I. Co-administrators of personal data
1. Co-administrators, pursuant to Art. 32 sec. 1 GDPR, comply with the principles of personal data protection and apply appropriate technical and organizational measures to prevent accidental or unlawful destruction, loss, modification, unauthorized disclosure or unauthorized access to personal data processed in connection with the conducted business. 2. Providing personal data by the website user is voluntary, but necessary in order to use the functionality of the FNDIT website. 3. The co-administrators process personal data only to the extent that is adequate for the purpose of data processing. 4. The co-administrators have established a common contact point for communication on personal data protection matters.

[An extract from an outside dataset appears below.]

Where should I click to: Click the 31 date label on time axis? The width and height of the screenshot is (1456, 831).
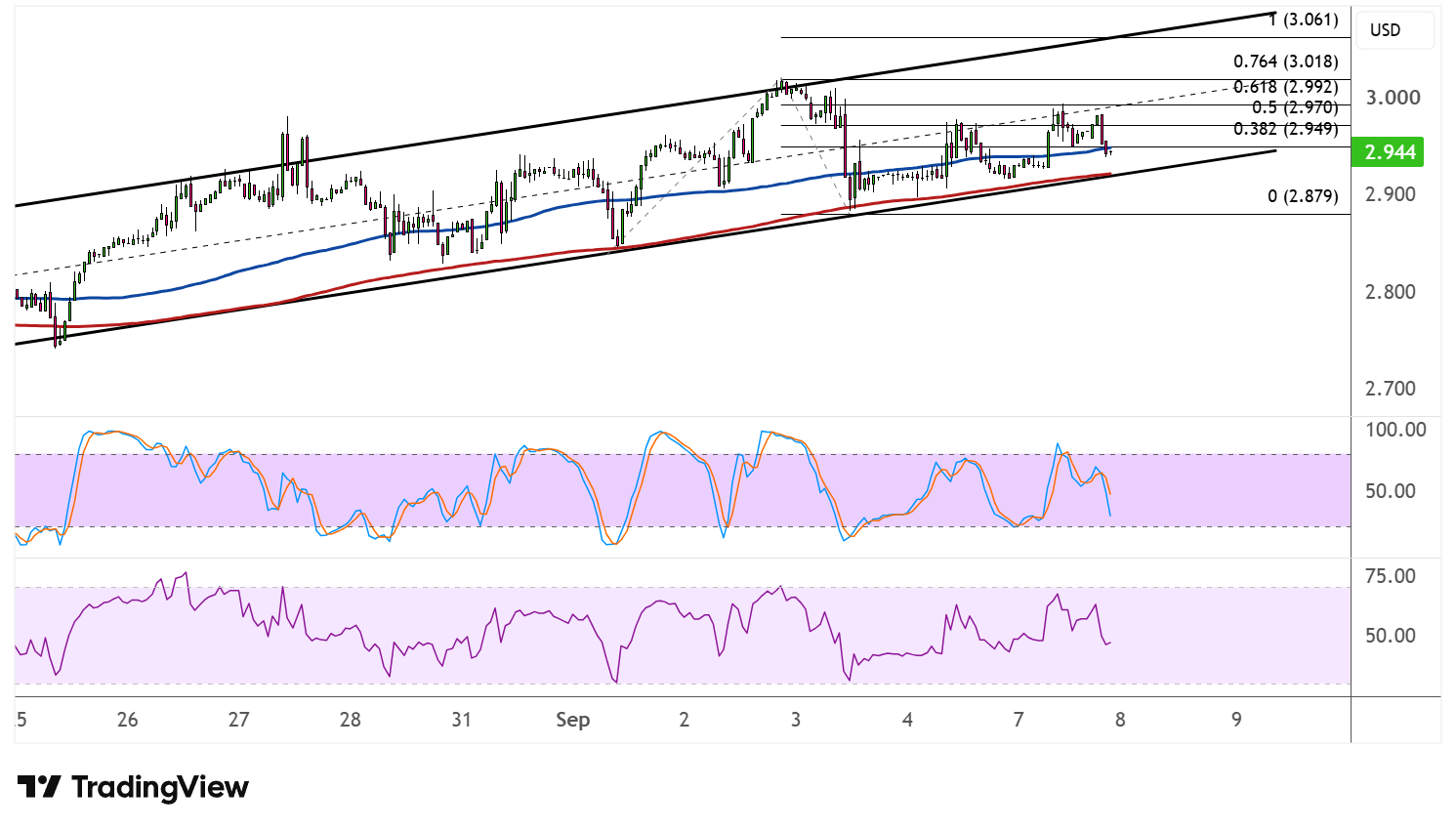point(461,720)
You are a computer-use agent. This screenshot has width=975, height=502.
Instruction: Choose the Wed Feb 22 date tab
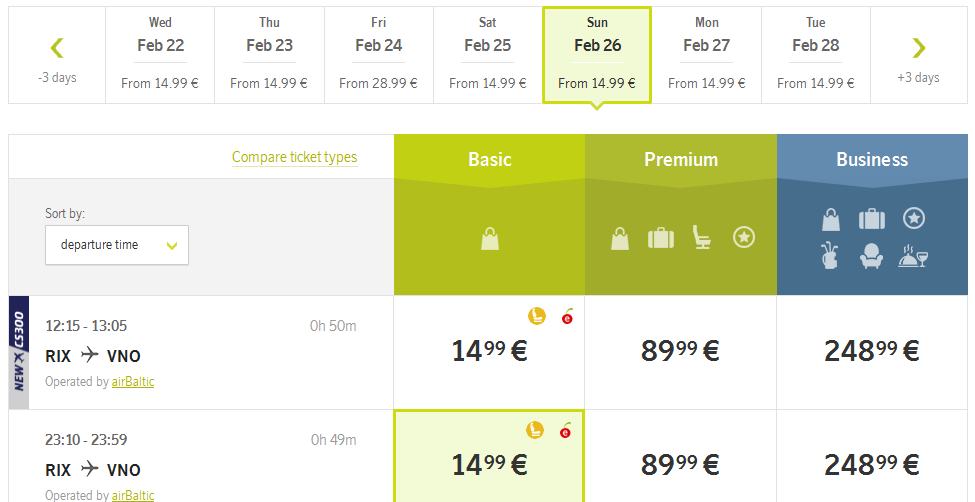pos(160,55)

The contact may be made by e-mail to the address (...).
II. Responsibility of the Joint Controllers
1. As part of the co-administration agreement concluded between the Co-administrators, the scope of responsibility regarding the purposes of personal data processing and the fulfilment of obligations under the GDPR has been agreed
2. The First Co-administrator is responsible in particular for: a) appropriate data protection in the processing activities carried out directly by him; b) providing the Joint Controller with legal and technical support.
3. The Second Co-administrator is responsible in particular for: a) the proper performance of the collection and processing of personal data; b) proper data protection - in particular on the electronic devices used by them, on websites and in any other places and methods of processing (except for data processing directly by the First Co-administrator on its devices); c) communication with data subjects and the performance of all obligations under the General Data Protection Regulation (GDPR), including in particular the obligations set out in art. 13-21 GDPR; d) properly documenting the consent to the processing of data from the data subject and documenting the fulfilment of information obligations
4. The content of the arrangements between the Co-administrators is available at the request of the person concerned.
III. Purpose and grounds for processing Personal data of the users of the FNDIT website may be processed for the following purposes: a) the provision of electronic services via the website, on the basis of a concluded contract (Article 6 (1) (b) of the GDPR); b) handling the complaint process, based on the obligation of the data controller in connection with applicable law (Article 6 (1) (c) of the GDPR); c) archiving data for the possible determination, investigation or defense against claims or the need to prove facts, which is the legitimate interest of the Data Controllers (Article 6 (1) (f) of the GDPR); d) contact by phone or via e-mail, in particular in response to inquiries addressed to the Co-administrators, which is the legitimate interest of the Co-administrators (Article 6 (1) (f) of the GDPR); e) sending technical information regarding the functioning of the website and services used by the user, which is the legitimate interest of the data controllers (Article 6 (1) (f) of the GDPR);f) marketing of the services of the Data Controllers, which is their legitimate interest (Article 6 (1) f) of the GDPR or based on prior consent (Article 6 (1) (a) of the GDPR).
IV. Data recipients. Data transfer to third parties
1. The recipients of personal data processed by the Co-administrators may be subcontractors - entities whose services are used by the Co-administrators in data processing, e.g. accounting offices, law firms, entities providing IT services. 2. Personal data of the website user may be transferred to entities that are potential employers for the website user. 3. Personal data will not be transferred to entities based outside the European Economic Area.
V. Period of personal data storage
1. The co-administrators store personal data for the duration of the contract or for the period of providing an electronic service to the data subject and after its termination for purposes related to the pursuit of claims related to the contract, performance of obligations under applicable law, but for no time. Longer than the limitation period in accordance with the provisions of the Civil Code 2. The co-administrators store the data processed for marketing purposes until the data subject withdraws the consent to data processing, but for no longer than 10 years. 3. The co-administrators store personal data for purposes other than those indicated in sec. 1-3 for a period of 3 years, unless the consent to data processing has been withdrawn and the data processing cannot be continued on a basis other than the consent of the data subject.
VI. Rights of the data subject
1. Every person whose personal data is processed by the Co-administrators has the right to access their data, the right to rectify it, delete it ("the right to be forgotten"), processing restrictions, the right to transfer data, the right to object and the right to withdraw consent. For data processing at any time. 2. Any person who considers that their personal data are processed by the Co-administrators in violation of the provisions of the GDPR or other relevant legal provisions regarding the processing of personal data, has the right to lodge a complaint with the President of the Personal Data Protection Office.
VII. Profiling The user's personal data may be processed automatically in order to match job offers to the user's profile, which is closely related to the service provided through the FNDIT.